Govern Azure Arc-enabled servers with Azure Policy Guest Configuration

Completed

Fabrikam Residences onboarded its machines to Azure Arc-enabled servers. Unlike Azure VMs where Guest Configuration is deployed as a virtual machine (VM) extension, Azure Arc-enabled servers have the Guest Configuration service as part of the Connected Machine Agent. In this Unit, you learn about Guest Configuration and how it fits into Azure Arc-enabled servers.

Overview of Guest Configuration

Azure Policy's Guest Configuration feature provides native capability to audit or configure operating system settings as code, both for machines running in Azure and Arc-enabled machines. While Guest Configuration is deployed as a VM extension to Azure Virtual Machines, the Guest Configuration agent is embedded in the Connected Machine Agent for Azure Arc-enabled servers. By default, Arc-enabled servers can rely on the Guest Configuration service to provide in-guest policy and Guest Configuration functionality to Azure Arc-enabled servers.

Guest Configuration can be used for both configuration management and compliance of resources. Configuration settings include operating system settings, application configuration or presence, and environment settings. From a compliance point of view, you can audit or deploy settings to all machines in scope. You can do so reactively, to your existing machines. Or, proactively to new machines as you deploy them.

Built-in Azure Policy Guest Configuration

There are dozens of built-in Azure Policies for Arc-enabled servers that use Guest Configuration. Some examples of Azure Policy Guest Configuration for Arc-enabled servers include:

  • Configuring the time zone on Windows machines.
  • Specifying the Group Policy settings in the Windows Firewall Properties category for the firewall state, connections, rule management, and notifications, on Windows machines.
  • Meeting the requirements for Security Options - User Account Control on Windows machines.

Guest Configuration in disconnected scenarios

For disconnected machines, Azure Arc-enabled servers have the following Azure Policy guest configuration behavior:

  • An Azure Policy assignment that targets disconnected machines is unaffected.
  • Guest assignment is stored locally for 14 days. Within the 14-day period, if the Connected Machine agent reconnects to the service, policy assignments are reapplied.
  • Assignments are deleted after 14 days and aren't reassigned to the machine after the 14-day period.

Azure Policy Guest Configuration Pricing

Billing is based on the number of servers registered with the service that have one or more Guest Configurations assigned to them. Billing is pro-rated hourly. Offline machines, such as machines that are disconnected or powered-off for the entire hour, aren't billed. Azure Arc resources managed by guest configuration are excluded from billing in the following scenarios.
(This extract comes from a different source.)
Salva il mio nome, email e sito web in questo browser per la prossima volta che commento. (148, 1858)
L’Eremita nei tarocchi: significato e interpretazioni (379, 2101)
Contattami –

  • Azure Automation: Guest Configuration assignments aren't billed if the state configuration or change tracking features offered by Azure Automation already manage the machine.
  • Microsoft Defender for Cloud: Azure Policy assignment of the Azure Security Benchmark initiative creates configuration assignment. Azure Policy assignment of a built-in policy initiative in the "Regulatory Compliance" category creates configuration assignment. Azure Policy assignment of a custom policy initiative created in Microsoft Defender for Cloud creates configuration assignment.
  • Azure Stack HCI: You can use Azure benefits on your Azure Stack HCI cluster so that the Guest Configuration assignments are used at no extra fee. You can use these benefits for virtual machines hosted by Azure Stack HCI and nodes in an Azure Stack HCI cluster.
  • Azure Security Baselines and non-Guest Configuration Azure Policies don't trigger pricing.

Azure Policy Guest Configuration, including Azure Automation change tracking, inventory, and state configuration, costs $6/server/month for Azure Arc-enabled servers. There's no charge to assign Azure Policy Guest Configuration to Azure VMs.